- [LES CONSIGNES]:
1) Recopiez le passage du texte sur Pernety qui commence par « Structure de l’Ouvrage » et se termine par « la pierre philosophale. ».
2) Traduisez en anglais cette phrase du texte sur Pernety : « Il est également l’auteur du Dictionnaire Mytho-Hermétique, publié en parallèle, qui complète cet ouvrage. »
3) D’après le texte sur Pernety, pourquoi l’auteur s’appuie-t-il sur une longue lignée de penseurs hermétiques ? Répondez en une à trois phrases.

L’ouvrage Fables Égyptiennes et Grecques Dévoilées & Réduites au Même Principe, avec une Explication des Hiéroglyphes, et de la Guerre de Troie est publié en 1786 par Dom Antoine-Joseph Pernety, un religieux bénédictin de la Congrégation de Saint-Maur, connu pour ses travaux érudits et son intérêt pour l’hermétisme. Pernety (1716-1796) est une figure singulière du XVIIIe siècle, à la croisée de la théologie, de l’érudition historique et de l’alchimie. Il est également l’auteur du Dictionnaire Mytho-Hermétique, publié en parallèle, qui complète cet ouvrage. Son travail s’inscrit dans une période où l’alchimie, bien que discréditée par les avancées scientifiques des Lumières, continue d’attirer des esprits curieux, notamment dans des cercles ésotériques.
Pernety se propose de décrypter les fables égyptiennes et grecques à travers le prisme de la philosophie hermétique, une tradition alchimique qui prétend révéler les secrets de la nature et de l’univers à travers des symboles et des allégories. Il s’appuie sur une longue lignée de penseurs hermétiques, d’Hermès Trismégiste à des figures médiévales comme Raymond Lulle ou Nicolas Flamel, pour soutenir que ces récits mythologiques ne sont pas de simples histoires, mais des codages complexes des principes alchimiques.
Structure de l’Ouvrage

L’ouvrage, dont le premier volume est ici analysé, est structuré en plusieurs parties distinctes, comme le montre la table des matières (pages 2 à 4) :
- Préface et Discours Préliminaire (pages 5-30) : Pernety expose sa démarche et défend la validité de la philosophie hermétique face aux préjugés de son époque. Il pose les bases de son interprétation allégorique des fables.
- Principes Généraux de Physique Hermétique (pages 31-121) : Cette section est une introduction théorique à l’alchimie, abordant des concepts fondamentaux comme la première matière, les éléments (terre, eau, air, feu), la lumière, l’humide radical, ou encore l’harmonie de l’univers. Pernety y détaille également les étapes de l’œuvre alchimique (calcination, solution, putréfaction, etc.) et les concepts clés comme l’élixir, la quintessence, ou la pierre philosophale.
- Les Fables et les Hiéroglyphes des Égyptiens (pages 122-227) : Pernety analyse les symboles égyptiens, les dieux (Osiris, Isis, Horus, Typhon, etc.), et les animaux sacrés (bœuf Apis, ibis, crocodile), en les interprétant comme des métaphores alchimiques. Il explore également les colonies égyptiennes et leur influence sur d’autres cultures.

- [DONNÉES ENREGISTRÉES]:
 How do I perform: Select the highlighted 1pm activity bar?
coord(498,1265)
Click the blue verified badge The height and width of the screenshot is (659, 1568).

- [RÉPONSES AUX CONSIGNES]:
1)
Structure de l’Ouvrage

L’ouvrage, dont le premier volume est ici analysé, est structuré en plusieurs parties distinctes, comme le montre la table des matières (pages 2 à 4) :
- Préface et Discours Préliminaire (pages 5-30) : Pernety expose sa démarche et défend la validité de la philosophie hermétique face aux préjugés de son époque. Il pose les bases de son interprétation allégorique des fables.
- Principes Généraux de Physique Hermétique (pages 31-121) : Cette section est une introduction théorique à l’alchimie, abordant des concepts fondamentaux comme la première matière, les éléments (terre, eau, air, feu), la lumière, l’humide radical, ou encore l’harmonie de l’univers. Pernety y détaille également les étapes de l’œuvre alchimique (calcination, solution, putréfaction, etc.) et les concepts clés comme l’élixir, la quintessence, ou la pierre philosophale.

2) He is also the author of the Dictionnaire Mytho-Hermétique, published in parallel, which complements this work.

3) Pernety s’appuie sur cette lignée, d’Hermès Trismégiste à Raymond Lulle ou Nicolas Flamel, pour soutenir que les récits mythologiques égyptiens et grecs ne sont pas de simples histoires. Selon lui, ce sont des codages complexes des principes alchimiques.